[Objective] Echo the passage on data visualization and distant reading, everything from "Right now, for" down to "swaths of populations.)", word for word.

[Passage to read]
↓↓↓

Right now, for example, we see that “Crazy” is trending 3.8 times more than normal, while people are feeling “alive” 3.1 times more than usual. (Good for them!). Here again we see an ability to map the local against the global. It addresses what I see as one of the problems of large-scale data visualization projects, like the ones that Lev Manovich calls “cultural analytics.”

Ngram and the like are not forms of distant reading. There’s distant reading, and then there’s simply distance, which is all they offer. We Feel Fine mediates that distance, both visually, and practically.

(And here I was going to also say the following, but I was already in hot water at the conference for my provocations, so I didn’t say it, but I’ll write it here: Cultural analytics echo a totalitarian impulse for precise vision and control over broad swaths of populations.)

↑↑↑

[Supplied entries]
↓↓↓

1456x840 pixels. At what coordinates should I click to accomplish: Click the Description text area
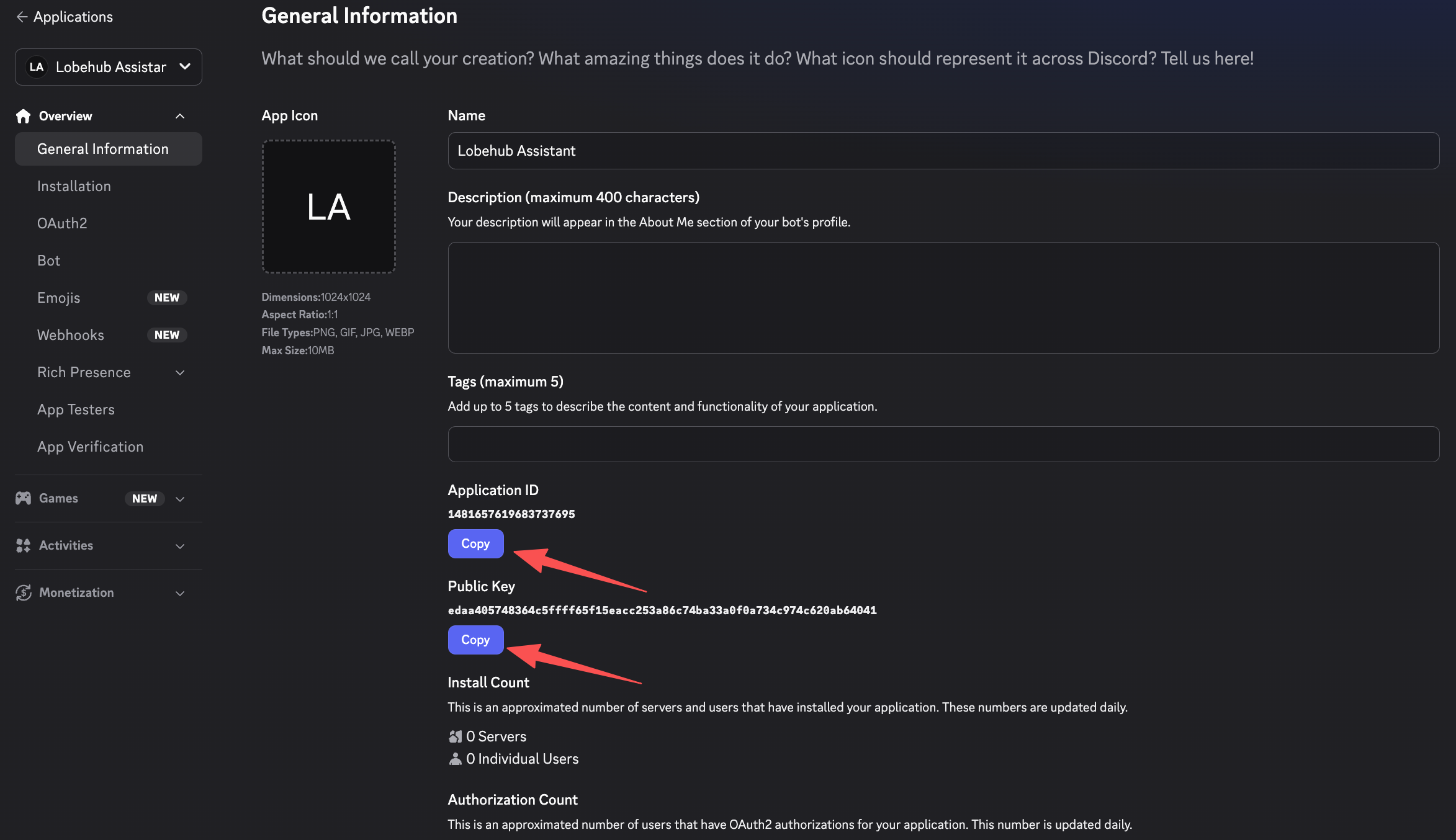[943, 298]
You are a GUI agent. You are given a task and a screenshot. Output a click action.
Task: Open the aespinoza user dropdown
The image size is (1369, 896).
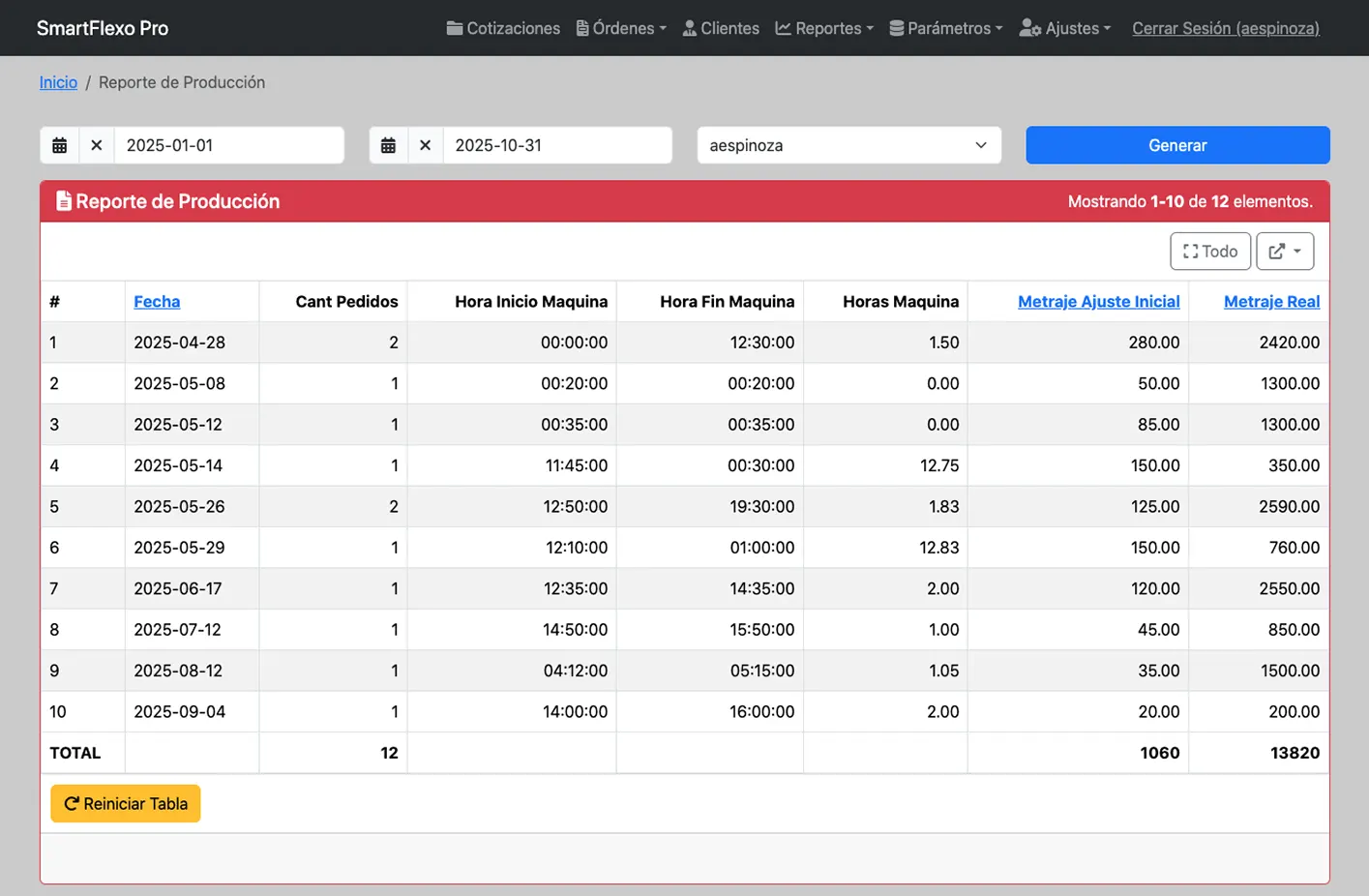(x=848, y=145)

↑↑↑
↓↓↓

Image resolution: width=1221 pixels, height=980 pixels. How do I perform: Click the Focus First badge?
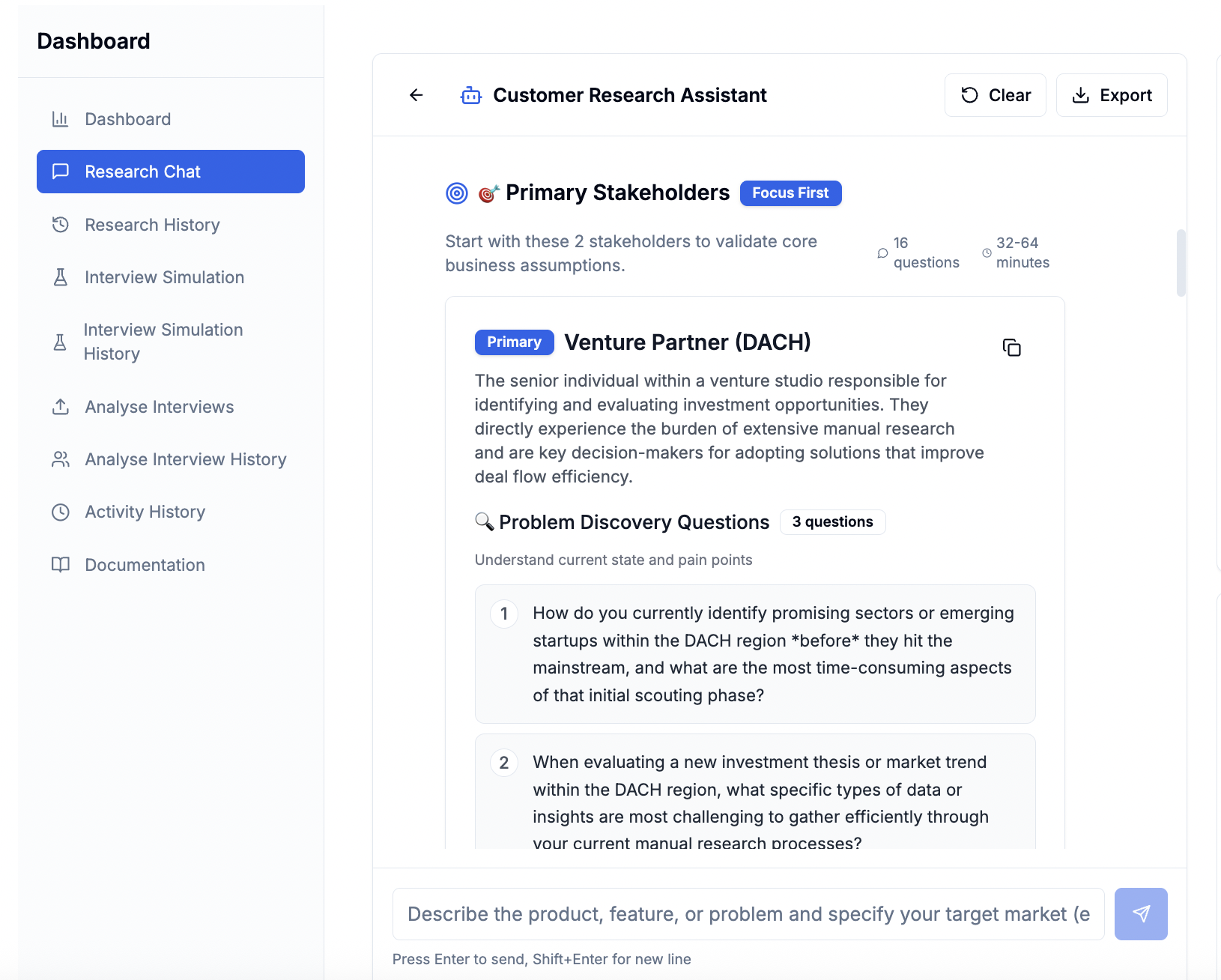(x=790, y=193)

↑↑↑
↓↓↓

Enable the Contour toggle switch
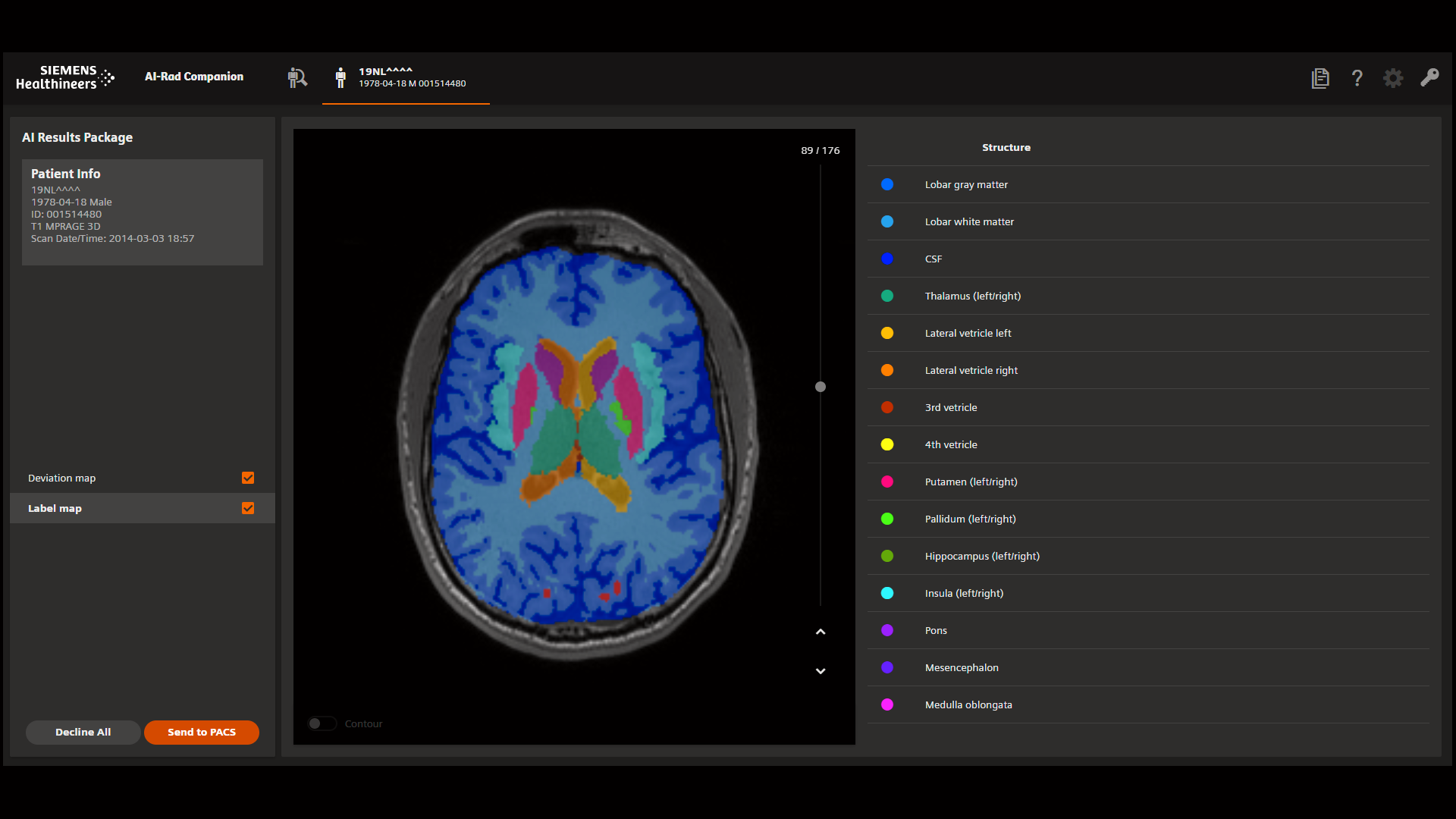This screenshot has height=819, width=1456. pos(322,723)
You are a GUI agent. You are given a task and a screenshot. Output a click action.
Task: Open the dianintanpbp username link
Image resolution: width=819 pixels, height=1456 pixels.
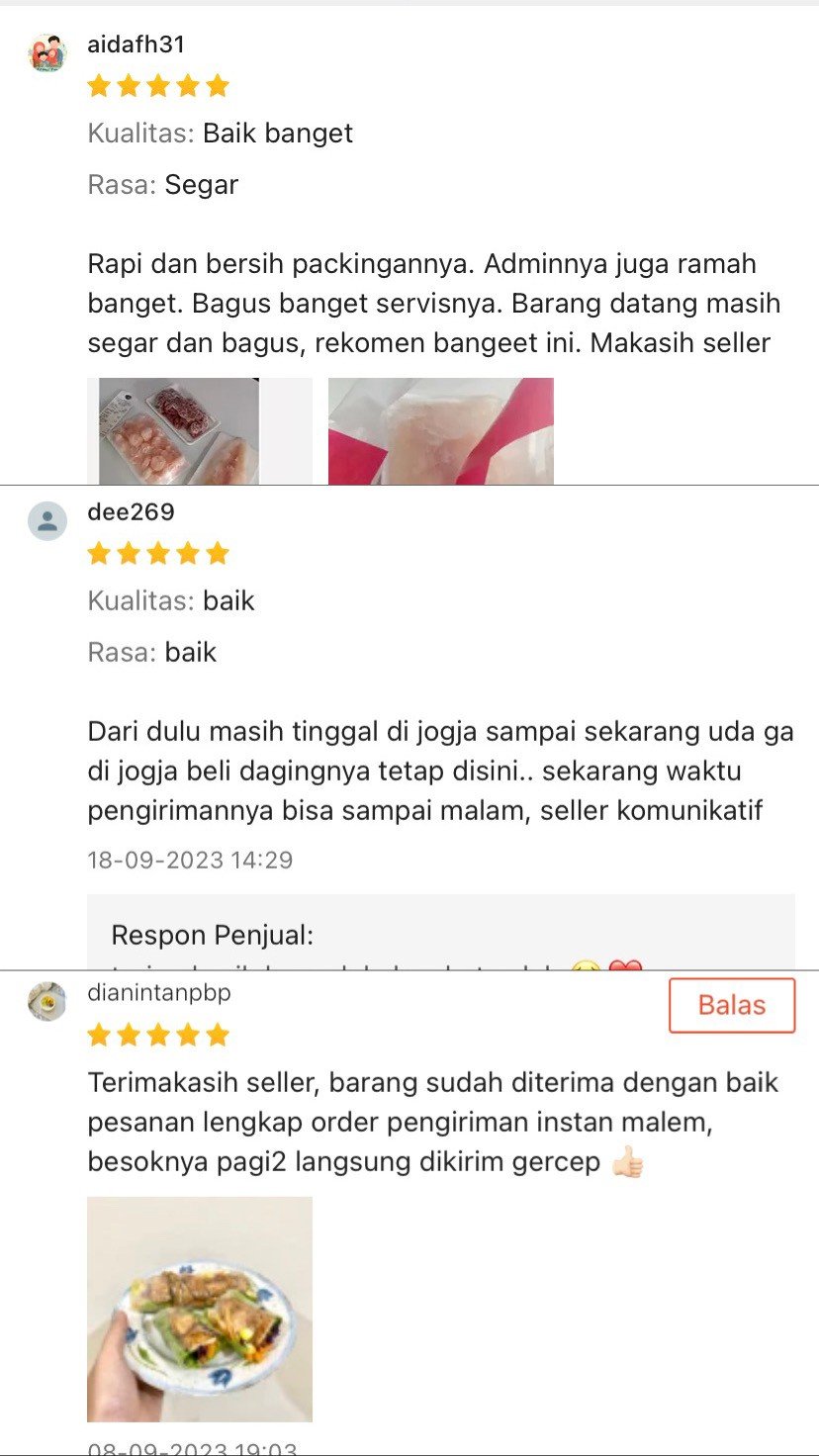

↑↑↑

[Response to this exercise]
Right now, for example, we see that “Crazy” is trending 3.8 times more than normal, while people are feeling “alive” 3.1 times more than usual. (Good for them!). Here again we see an ability to map the local against the global. It addresses what I see as one of the problems of large-scale data visualization projects, like the ones that Lev Manovich calls “cultural analytics.”

Ngram and the like are not forms of distant reading. There’s distant reading, and then there’s simply distance, which is all they offer. We Feel Fine mediates that distance, both visually, and practically.

(And here I was going to also say the following, but I was already in hot water at the conference for my provocations, so I didn’t say it, but I’ll write it here: Cultural analytics echo a totalitarian impulse for precise vision and control over broad swaths of populations.)